PLANETARY ORIGINS AND CORRELATIONS WITH MOLTEN ROCK
A lay understanding of what molten rock is doesn’t really suggest that it’s as important as it is, but it’s very significant to origin studies in the broad sense of the phrase, as evidenced by two very recently published studies that illustrate as much. The significance of molten rock can best be exemplified in areas like oceanography, geology and astronomy, and this is because it’s one of the main things scientists look at when they’re trying to study the evolution of not animals necessarily but the world on which they live as well as other worlds around ours. We study other planets in manners somewhat similar to how we study earth, and this can very often involve molten rock for a variety of reasons.
One oceanographer, Christopher Kincaid, is held in very high esteem in the global scientific community for his work at the University of Rhode Island’s Graduate School of Oceanography. His most notable research over the years has dealt with Earth’s fluid circulation between the planet’s interior and the coastal ocean because it’s given us an excellent, very comprehensive idea of how fluids drain on earth. At the university, Kincaid even has his own (per se) Viscous Geophysical Fluid Dynamics Laboratory on the university’s Bay Campus, and that’s where he built the Ridge Zone Replicator with the invaluable help of a graduate student named Loes van Dam.
The Ridge Zone Replicator is a new apparatus for which van Dam’s newly published study actually utilized in such a way that it best demonstrates the most insightful uses. Even though molten rock is ideal for the scientific study of the earth in the most general sense, it’s become increasingly difficult to obtain, which is why van Dam decided to use mass amounts of corn syrup to simulate the flows of molten rock. The way earth’s molten rock flows beneath ocean ridges is what gives oceanographers such valuable insight into how Earth evolved as a planet over time, and in its paucity, if a substitute can be drummed up, then that insight isn’t as scarce.

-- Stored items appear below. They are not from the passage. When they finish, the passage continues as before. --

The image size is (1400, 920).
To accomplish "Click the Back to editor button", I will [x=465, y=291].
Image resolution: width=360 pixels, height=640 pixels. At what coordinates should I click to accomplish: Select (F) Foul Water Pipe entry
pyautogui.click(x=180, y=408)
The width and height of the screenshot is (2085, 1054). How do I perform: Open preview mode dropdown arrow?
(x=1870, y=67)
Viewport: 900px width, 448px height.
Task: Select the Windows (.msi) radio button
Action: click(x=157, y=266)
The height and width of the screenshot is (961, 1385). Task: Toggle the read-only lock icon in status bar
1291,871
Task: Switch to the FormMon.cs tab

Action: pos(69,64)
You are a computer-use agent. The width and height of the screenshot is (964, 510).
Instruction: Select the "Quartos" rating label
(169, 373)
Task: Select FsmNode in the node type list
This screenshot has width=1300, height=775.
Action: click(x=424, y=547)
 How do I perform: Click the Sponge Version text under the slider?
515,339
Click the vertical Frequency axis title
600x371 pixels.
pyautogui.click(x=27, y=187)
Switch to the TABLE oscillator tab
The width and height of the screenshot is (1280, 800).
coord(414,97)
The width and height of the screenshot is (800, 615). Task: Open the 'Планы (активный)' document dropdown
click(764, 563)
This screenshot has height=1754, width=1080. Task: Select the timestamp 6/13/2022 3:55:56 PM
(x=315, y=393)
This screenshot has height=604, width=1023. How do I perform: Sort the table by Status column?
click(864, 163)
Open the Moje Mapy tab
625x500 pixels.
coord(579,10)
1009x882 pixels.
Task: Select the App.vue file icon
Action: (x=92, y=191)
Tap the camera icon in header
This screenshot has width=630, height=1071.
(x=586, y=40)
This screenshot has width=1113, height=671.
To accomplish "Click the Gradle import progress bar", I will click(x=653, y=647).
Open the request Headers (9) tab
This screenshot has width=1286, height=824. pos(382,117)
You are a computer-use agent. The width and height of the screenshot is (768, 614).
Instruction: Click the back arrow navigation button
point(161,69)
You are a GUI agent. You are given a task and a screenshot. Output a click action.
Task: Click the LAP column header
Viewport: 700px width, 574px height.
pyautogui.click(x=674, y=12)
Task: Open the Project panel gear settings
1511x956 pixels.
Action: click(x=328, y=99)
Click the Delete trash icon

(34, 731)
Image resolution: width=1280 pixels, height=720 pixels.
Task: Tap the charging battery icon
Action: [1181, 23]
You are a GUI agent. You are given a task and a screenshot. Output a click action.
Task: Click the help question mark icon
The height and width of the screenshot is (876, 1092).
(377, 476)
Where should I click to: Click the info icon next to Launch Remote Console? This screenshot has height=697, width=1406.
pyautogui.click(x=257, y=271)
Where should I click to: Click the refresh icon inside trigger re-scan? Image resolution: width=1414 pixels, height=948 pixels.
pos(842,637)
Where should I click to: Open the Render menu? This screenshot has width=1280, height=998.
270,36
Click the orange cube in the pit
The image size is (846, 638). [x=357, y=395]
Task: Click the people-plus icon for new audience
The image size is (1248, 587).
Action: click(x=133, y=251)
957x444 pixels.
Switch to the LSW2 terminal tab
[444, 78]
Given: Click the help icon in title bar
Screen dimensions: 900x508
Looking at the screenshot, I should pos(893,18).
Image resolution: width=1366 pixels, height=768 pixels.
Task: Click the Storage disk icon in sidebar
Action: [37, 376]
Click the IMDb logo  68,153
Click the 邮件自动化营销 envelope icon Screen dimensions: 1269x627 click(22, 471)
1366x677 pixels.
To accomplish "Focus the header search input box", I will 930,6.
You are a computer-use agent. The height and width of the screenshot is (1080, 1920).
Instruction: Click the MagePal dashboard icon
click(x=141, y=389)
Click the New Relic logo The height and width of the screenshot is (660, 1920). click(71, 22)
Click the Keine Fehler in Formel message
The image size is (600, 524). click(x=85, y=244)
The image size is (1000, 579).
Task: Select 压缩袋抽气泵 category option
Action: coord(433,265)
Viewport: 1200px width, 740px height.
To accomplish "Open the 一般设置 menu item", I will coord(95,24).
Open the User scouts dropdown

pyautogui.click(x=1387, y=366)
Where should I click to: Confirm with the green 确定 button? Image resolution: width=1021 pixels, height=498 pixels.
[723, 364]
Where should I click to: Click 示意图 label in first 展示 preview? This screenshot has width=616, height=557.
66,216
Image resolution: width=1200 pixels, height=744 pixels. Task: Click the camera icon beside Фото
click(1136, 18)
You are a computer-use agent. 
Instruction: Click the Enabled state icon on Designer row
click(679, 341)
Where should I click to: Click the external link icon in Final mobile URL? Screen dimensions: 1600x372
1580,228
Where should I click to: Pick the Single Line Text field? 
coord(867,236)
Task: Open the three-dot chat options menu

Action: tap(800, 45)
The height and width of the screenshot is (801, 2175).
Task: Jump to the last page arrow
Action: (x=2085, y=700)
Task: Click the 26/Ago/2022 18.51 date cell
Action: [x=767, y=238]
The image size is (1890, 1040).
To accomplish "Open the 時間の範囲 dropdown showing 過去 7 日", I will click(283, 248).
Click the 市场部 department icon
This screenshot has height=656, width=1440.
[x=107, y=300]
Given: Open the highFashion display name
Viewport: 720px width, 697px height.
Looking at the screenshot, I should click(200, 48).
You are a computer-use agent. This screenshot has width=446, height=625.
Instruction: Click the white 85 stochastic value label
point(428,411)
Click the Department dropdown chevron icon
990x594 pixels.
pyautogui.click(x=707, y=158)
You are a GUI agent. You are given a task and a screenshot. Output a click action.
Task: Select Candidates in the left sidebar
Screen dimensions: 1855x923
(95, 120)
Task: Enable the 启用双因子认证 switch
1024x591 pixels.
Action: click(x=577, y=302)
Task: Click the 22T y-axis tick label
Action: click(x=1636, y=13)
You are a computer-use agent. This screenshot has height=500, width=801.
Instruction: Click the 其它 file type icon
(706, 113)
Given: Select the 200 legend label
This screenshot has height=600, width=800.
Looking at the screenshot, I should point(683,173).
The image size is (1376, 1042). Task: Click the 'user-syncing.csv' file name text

“Corn syrup behaves similarly to molten rock,” according to van Dam. “Its flow in laboratory minutes resembles molten rock’s flow over millions of years in the real world.” As such, the 23-year-old grad student helped Kincaid build the RZR last summer in order to run experiments on tectonic plates. The RZR holds about 165 gallons of corn syrup or three full barrels’ worth. These plates, of course, are actually simulated to scale, and van Dam made those out of six polyurethane belts, which are all motor-driven. We’re talking about the kind of motor that can, indeed, pull a car.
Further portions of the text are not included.